>> begin Supplied information

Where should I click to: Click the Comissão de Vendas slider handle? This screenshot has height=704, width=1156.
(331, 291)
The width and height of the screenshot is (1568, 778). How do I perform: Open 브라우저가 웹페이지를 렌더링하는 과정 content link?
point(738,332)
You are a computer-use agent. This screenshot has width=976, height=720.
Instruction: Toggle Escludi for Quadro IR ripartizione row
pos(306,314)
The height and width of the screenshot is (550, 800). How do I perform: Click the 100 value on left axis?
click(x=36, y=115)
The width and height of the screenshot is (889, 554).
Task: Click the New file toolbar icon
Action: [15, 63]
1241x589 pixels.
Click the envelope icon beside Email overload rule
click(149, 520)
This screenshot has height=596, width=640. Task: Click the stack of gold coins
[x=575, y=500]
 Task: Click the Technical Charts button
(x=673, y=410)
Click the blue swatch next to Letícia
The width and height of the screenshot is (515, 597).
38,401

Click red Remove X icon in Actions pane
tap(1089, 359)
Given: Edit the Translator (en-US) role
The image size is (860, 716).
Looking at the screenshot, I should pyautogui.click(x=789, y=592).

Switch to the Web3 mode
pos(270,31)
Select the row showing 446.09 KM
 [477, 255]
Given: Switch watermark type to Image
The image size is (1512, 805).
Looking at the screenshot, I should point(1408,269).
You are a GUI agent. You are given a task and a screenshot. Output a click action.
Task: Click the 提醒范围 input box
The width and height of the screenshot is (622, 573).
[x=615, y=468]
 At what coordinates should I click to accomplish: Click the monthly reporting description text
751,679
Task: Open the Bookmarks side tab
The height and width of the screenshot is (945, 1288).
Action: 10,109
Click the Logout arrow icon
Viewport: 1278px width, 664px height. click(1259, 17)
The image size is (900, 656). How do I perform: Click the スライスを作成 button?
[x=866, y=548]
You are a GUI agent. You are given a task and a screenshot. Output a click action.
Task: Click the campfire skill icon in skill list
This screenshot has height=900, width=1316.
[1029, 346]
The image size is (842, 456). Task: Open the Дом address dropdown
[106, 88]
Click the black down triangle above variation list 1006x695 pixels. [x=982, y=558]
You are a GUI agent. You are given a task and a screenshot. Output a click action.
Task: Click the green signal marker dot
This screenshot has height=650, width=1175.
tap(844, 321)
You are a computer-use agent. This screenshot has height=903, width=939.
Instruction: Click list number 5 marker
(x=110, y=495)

>> end Supplied information

#### Task goal
Could you reproduce every item above verbatim, from the first line to the last?

#### Result of the task
Where should I click to: Click the Comissão de Vendas slider handle? This screenshot has height=704, width=1156.
(331, 291)
The width and height of the screenshot is (1568, 778). How do I perform: Open 브라우저가 웹페이지를 렌더링하는 과정 content link?
point(738,332)
You are a computer-use agent. This screenshot has width=976, height=720.
Instruction: Toggle Escludi for Quadro IR ripartizione row
pos(306,314)
The height and width of the screenshot is (550, 800). How do I perform: Click the 100 value on left axis?
click(x=36, y=115)
The width and height of the screenshot is (889, 554).
Task: Click the New file toolbar icon
Action: [15, 63]
1241x589 pixels.
Click the envelope icon beside Email overload rule
click(149, 520)
This screenshot has height=596, width=640. Task: Click the stack of gold coins
[x=575, y=500]
 Task: Click the Technical Charts button
(x=673, y=410)
Click the blue swatch next to Letícia
The width and height of the screenshot is (515, 597).
38,401

Click red Remove X icon in Actions pane
tap(1089, 359)
Given: Edit the Translator (en-US) role
The image size is (860, 716).
Looking at the screenshot, I should pyautogui.click(x=789, y=592).

Switch to the Web3 mode
pos(270,31)
Select the row showing 446.09 KM
 [477, 255]
Given: Switch watermark type to Image
The image size is (1512, 805).
Looking at the screenshot, I should point(1408,269).
You are a GUI agent. You are given a task and a screenshot. Output a click action.
Task: Click the 提醒范围 input box
The width and height of the screenshot is (622, 573).
[x=615, y=468]
 At what coordinates should I click to accomplish: Click the monthly reporting description text
751,679
Task: Open the Bookmarks side tab
The height and width of the screenshot is (945, 1288).
Action: 10,109
Click the Logout arrow icon
Viewport: 1278px width, 664px height. click(1259, 17)
The image size is (900, 656). How do I perform: Click the スライスを作成 button?
[x=866, y=548]
You are a GUI agent. You are given a task and a screenshot. Output a click action.
Task: Click the campfire skill icon in skill list
This screenshot has height=900, width=1316.
[1029, 346]
The image size is (842, 456). Task: Open the Дом address dropdown
[106, 88]
Click the black down triangle above variation list 1006x695 pixels. [x=982, y=558]
You are a GUI agent. You are given a task and a screenshot. Output a click action.
Task: Click the green signal marker dot
This screenshot has height=650, width=1175.
tap(844, 321)
You are a computer-use agent. This screenshot has height=903, width=939.
Instruction: Click list number 5 marker
(x=110, y=495)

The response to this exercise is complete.